Donald Trump’s daughter Ivanka – a senior White House adviser with such duties as lobbying the Senate on tax policy and representing her father at a Group of 20 summit of world leaders – will collect more than $1 million a year from the family business that has continued to develop luxury resorts around the world during the Trump presidency.

Some of those Trump-branded developments are hiring state-owned companies for construction, receiving gifts from foreign governments in the form of public land or eased regulations and accepting payments from customers who are foreign officials.

Ivanka Trump’s continued relationship with the businesses affiliated with the Trump Organization creates potential conflicts of interest prohibited by federal law and federal ethics standards as she works as a special assistant to the president.

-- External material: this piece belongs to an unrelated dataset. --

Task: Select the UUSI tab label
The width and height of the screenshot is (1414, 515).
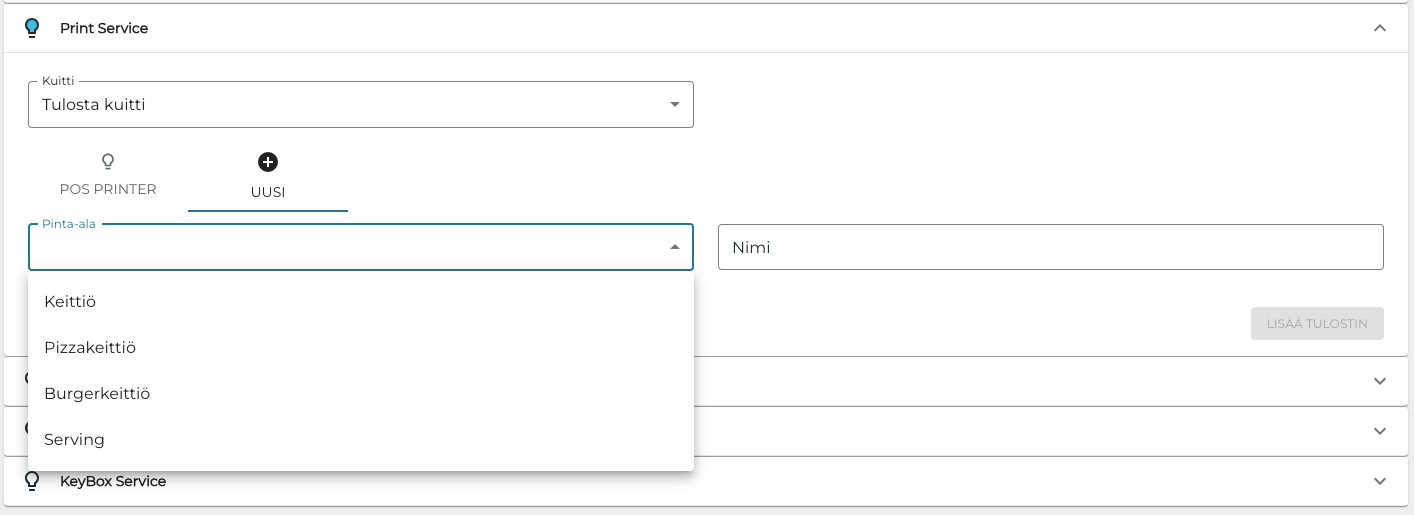Action: coord(268,192)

And just like her father, she is being accused of violating the emoluments clause of the U.S. Constitution, which forbids government officials — not just presidents — from accepting gifts from foreign governments without the approval of Congress.

“To the extent she’s still taking money and she’s still in the West Wing, she has many of the same issues,” said Stephen Spaulding, chief of strategy at Common Cause, a nonpartisan group that has examined Donald Trump’s conflicts of interest.

And her troubles go beyond criticism that she is profiting from her father’s presidency. Trump, who just returned from a trip representing the United States in South Korea, faces serious questions as a result of her decision to be involved in both the family business and the White House: Is a foreign government gaining access to her through the business? Are business deals a factor in U.S. foreign policy?